■ **TASK ITEM**:
When you reach the line containing "At what coordinates", start transcribing exactly and continue through the last line of the data, skipping every picture.

(Beginning of DATA TO EXAMINE)

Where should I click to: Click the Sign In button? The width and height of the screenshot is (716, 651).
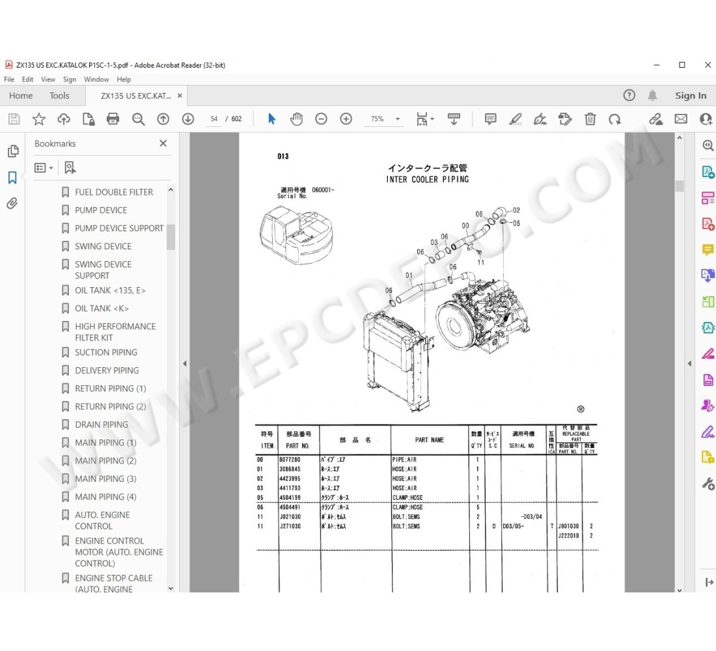pyautogui.click(x=691, y=96)
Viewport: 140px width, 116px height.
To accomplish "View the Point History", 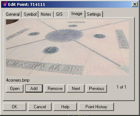I will point(96,107).
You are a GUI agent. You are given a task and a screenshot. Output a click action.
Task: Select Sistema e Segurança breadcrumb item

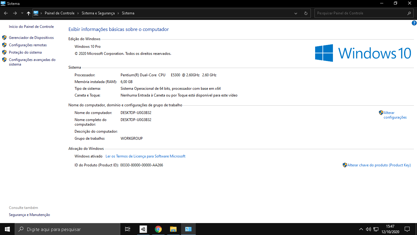(98, 13)
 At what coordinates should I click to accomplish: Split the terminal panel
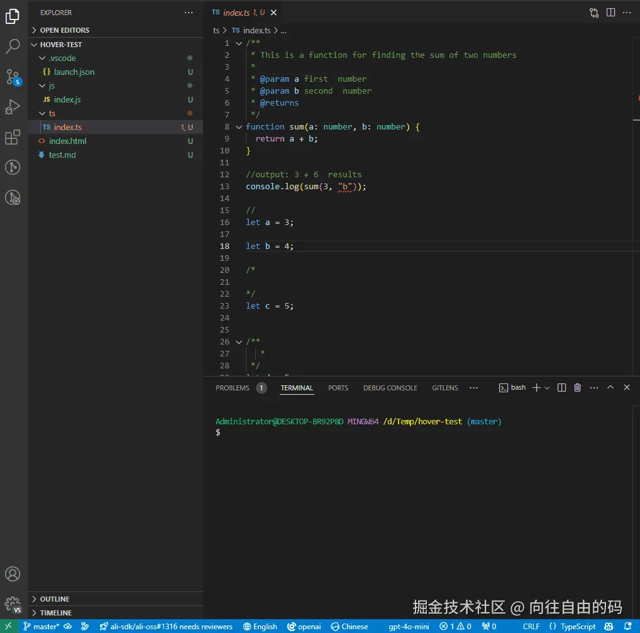[562, 388]
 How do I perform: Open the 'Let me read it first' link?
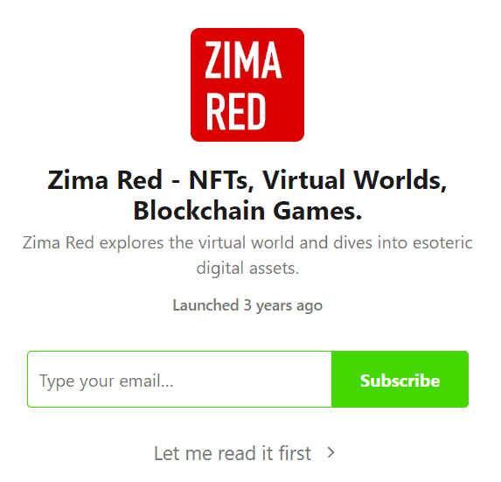245,453
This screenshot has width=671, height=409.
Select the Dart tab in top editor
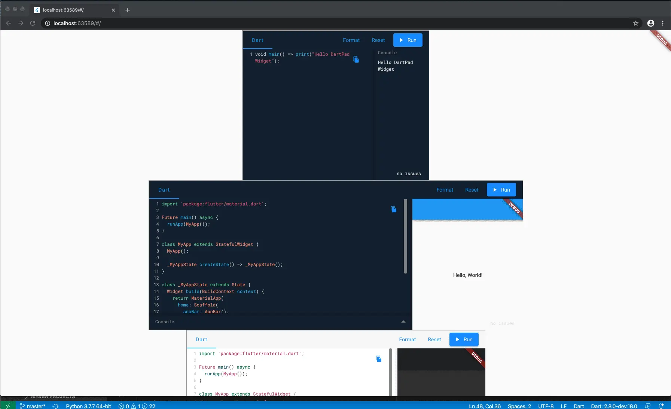[257, 40]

(End of DATA TO EXAMINE)

■ **FINISHED TASK**:
 At what coordinates should I click to accomplish: Split the terminal panel
[562, 388]
 How do I perform: Open the 'Let me read it first' link?
245,453
This screenshot has width=671, height=409.
Select the Dart tab in top editor
[257, 40]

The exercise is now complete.